- **RECORDS PROVIDED**:
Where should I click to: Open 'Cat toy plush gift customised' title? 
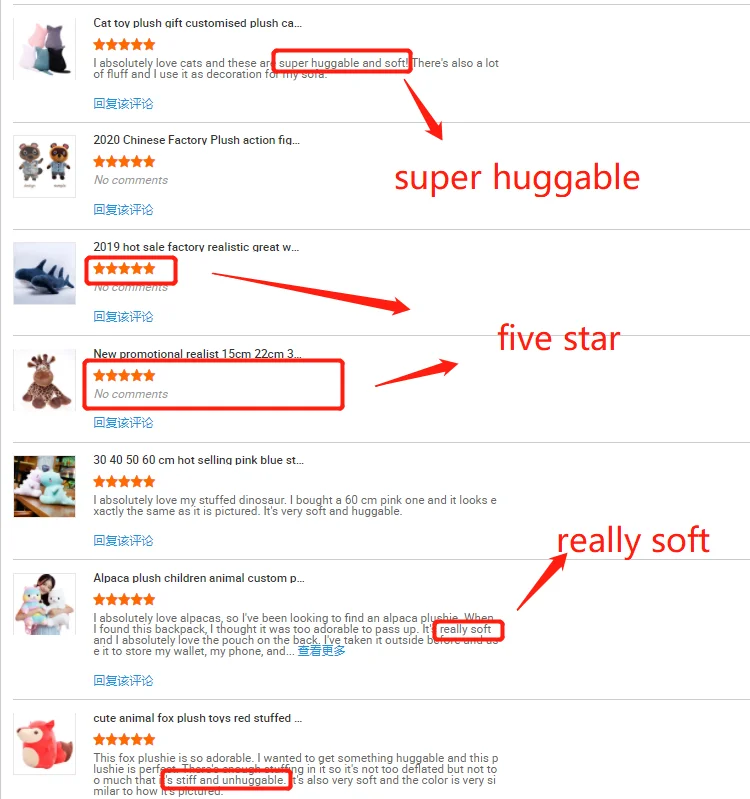click(197, 23)
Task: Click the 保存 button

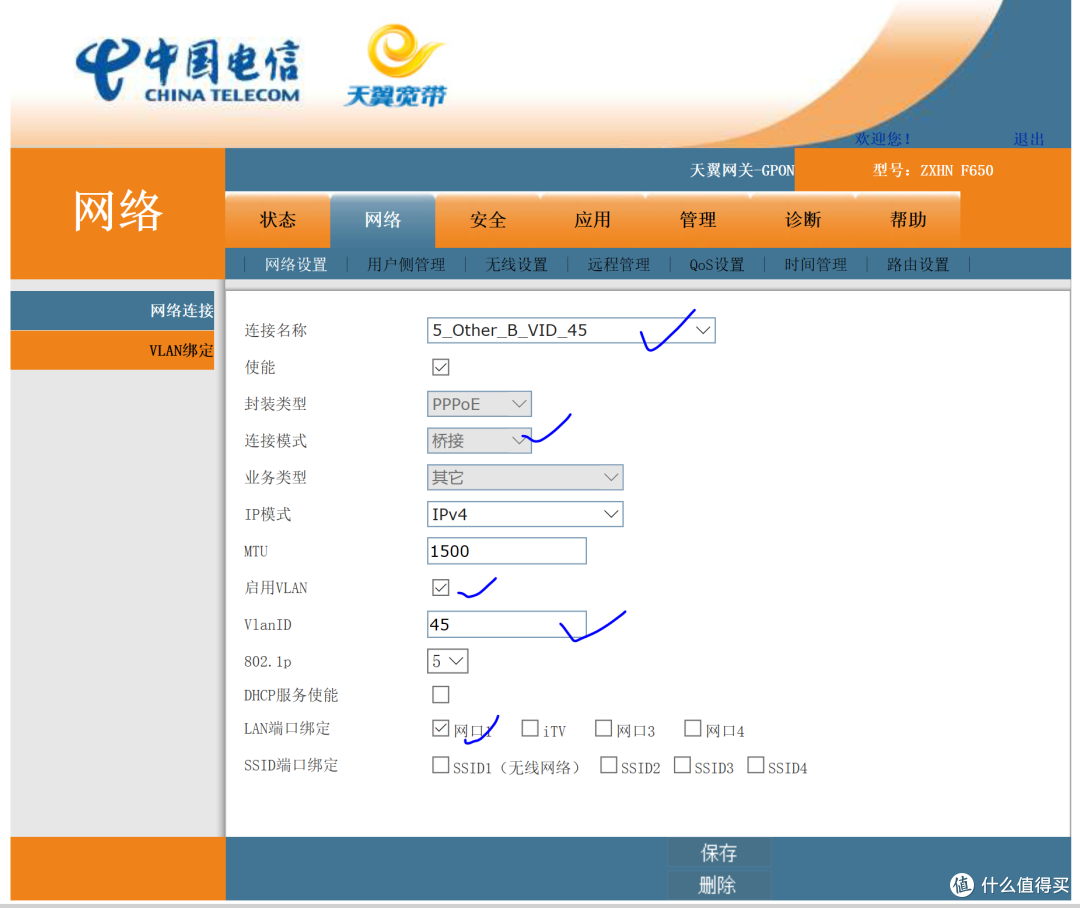Action: 718,852
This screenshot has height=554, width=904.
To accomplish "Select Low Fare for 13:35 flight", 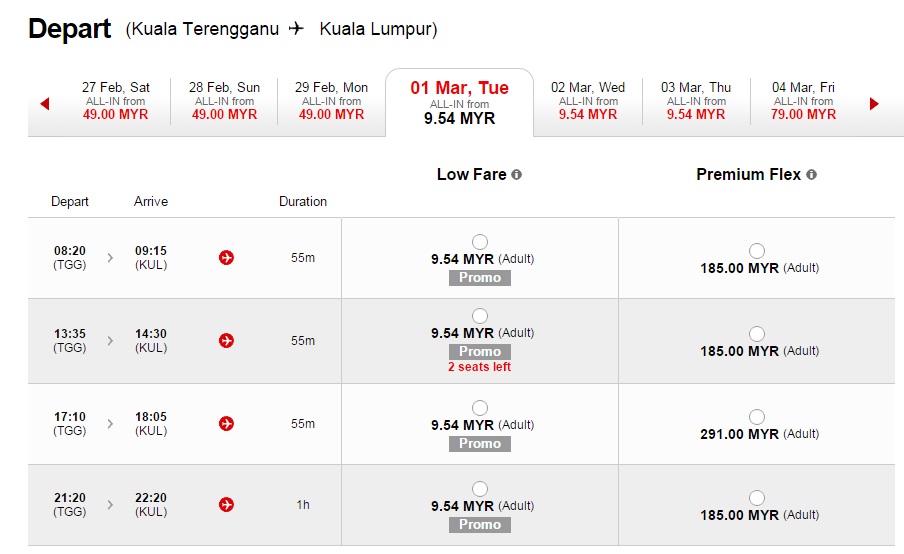I will 480,316.
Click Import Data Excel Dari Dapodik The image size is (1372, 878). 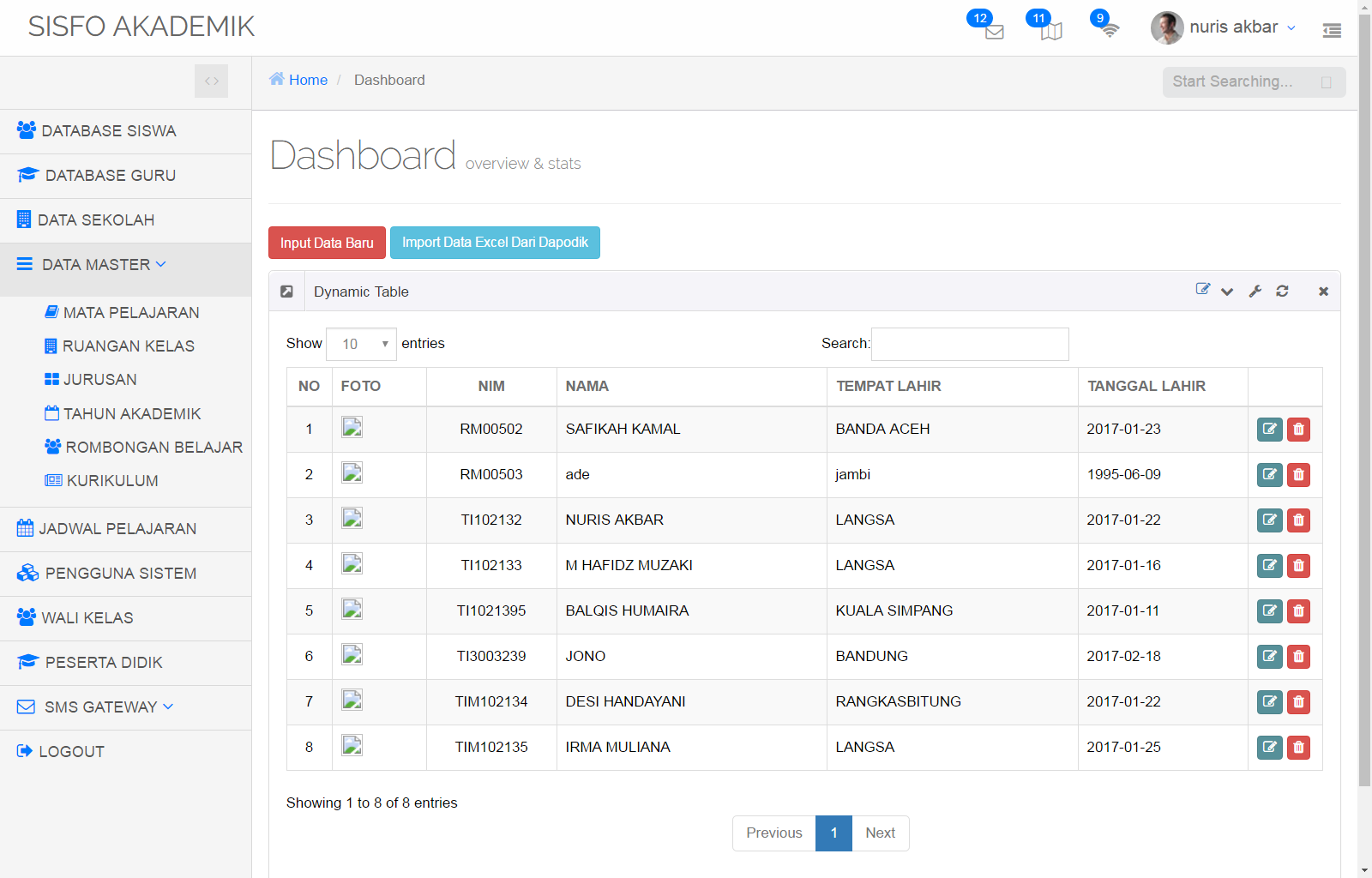coord(495,243)
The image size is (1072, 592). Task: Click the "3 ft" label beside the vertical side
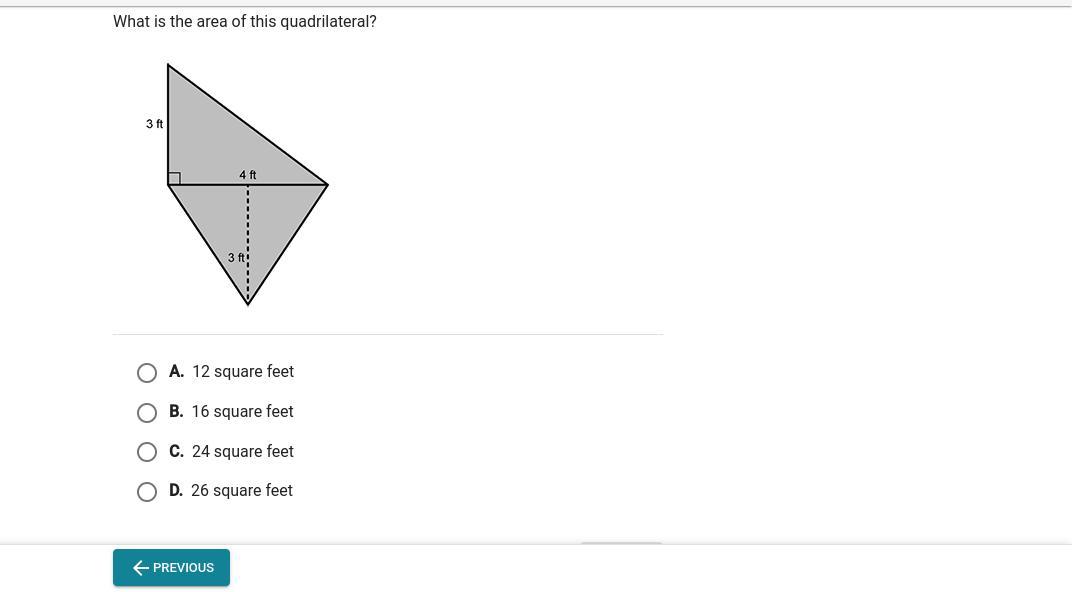(x=154, y=124)
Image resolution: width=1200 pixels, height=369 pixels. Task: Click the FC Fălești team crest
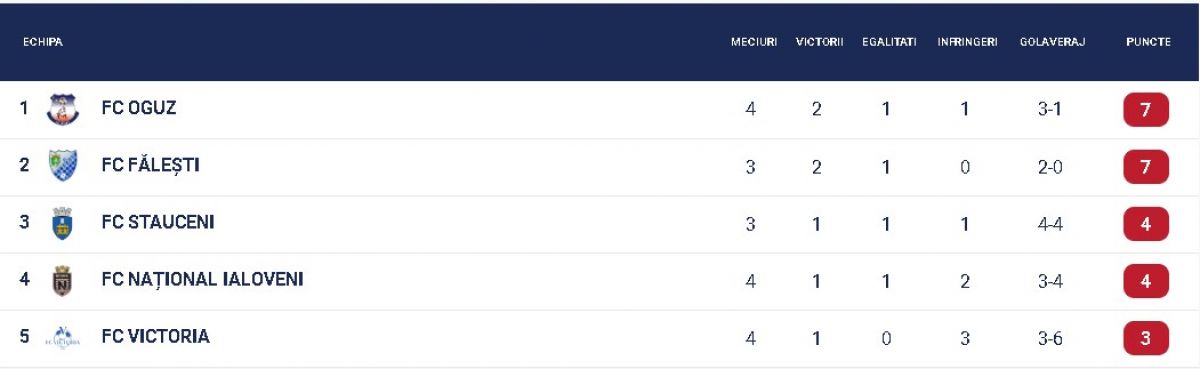tap(63, 166)
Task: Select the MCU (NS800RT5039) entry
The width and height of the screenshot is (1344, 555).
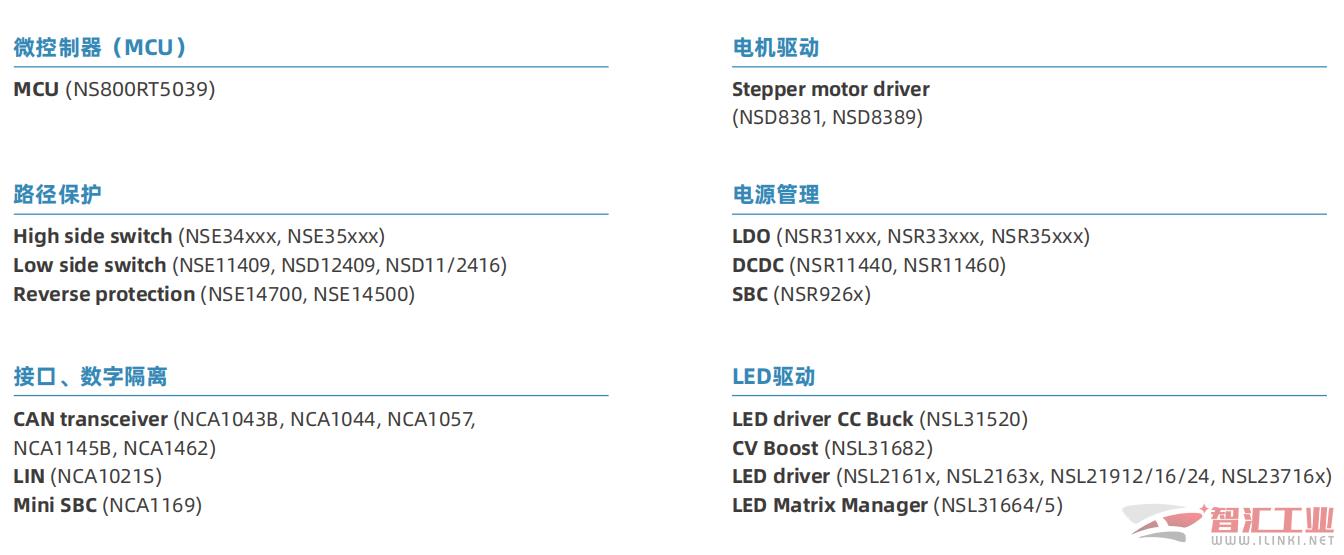Action: (x=114, y=89)
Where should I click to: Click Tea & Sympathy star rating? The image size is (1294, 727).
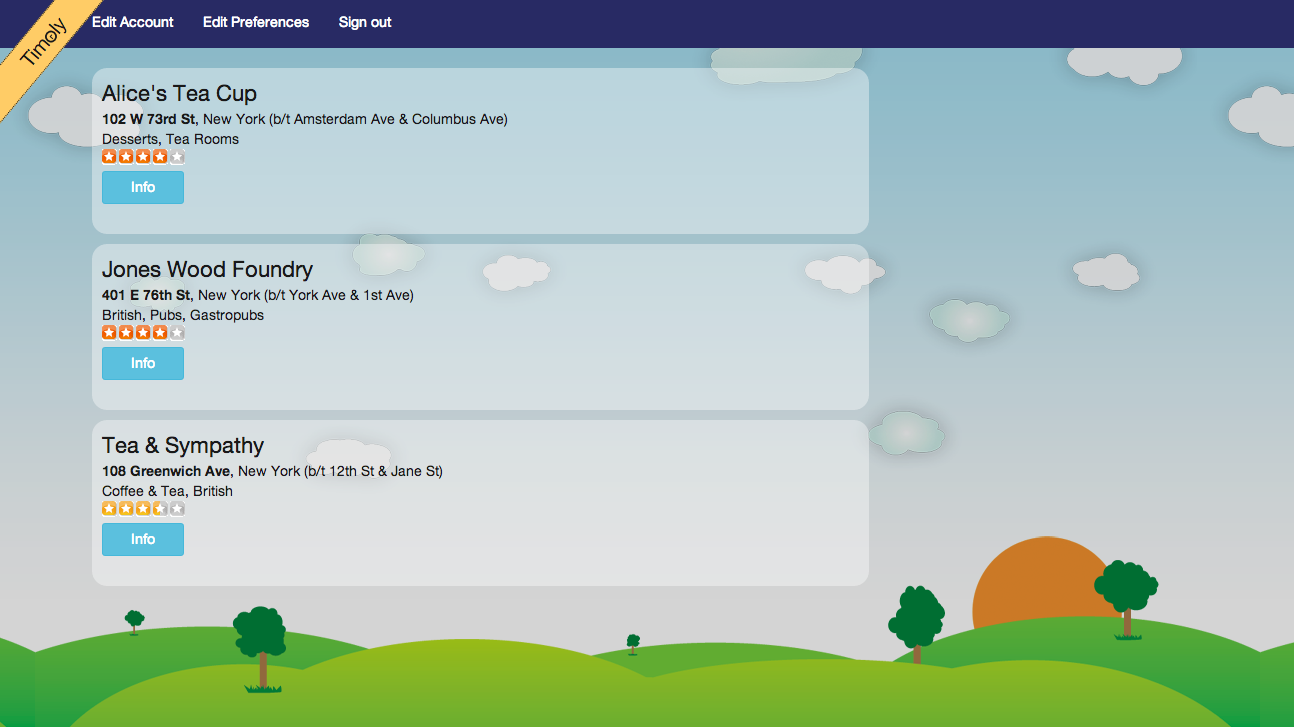[x=143, y=509]
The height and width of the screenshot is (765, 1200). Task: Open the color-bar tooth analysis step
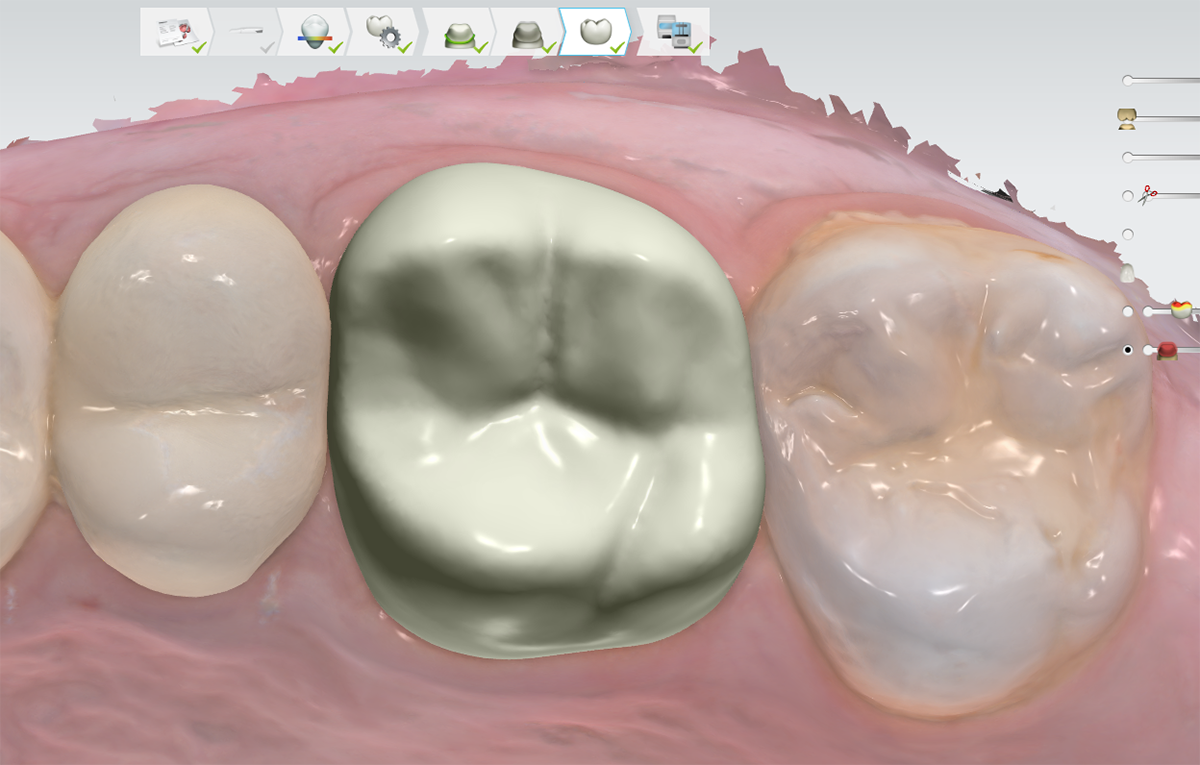[x=313, y=32]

- **TASK INSTRUCTIONS**:
Each line from the one containing "The height and" through the last line of the listing is to be given again exactly, with no pictures and no other lines.

- **EXERCISE RESULT**:
The height and width of the screenshot is (765, 1200). Task: Open the color-bar tooth analysis step
[x=313, y=32]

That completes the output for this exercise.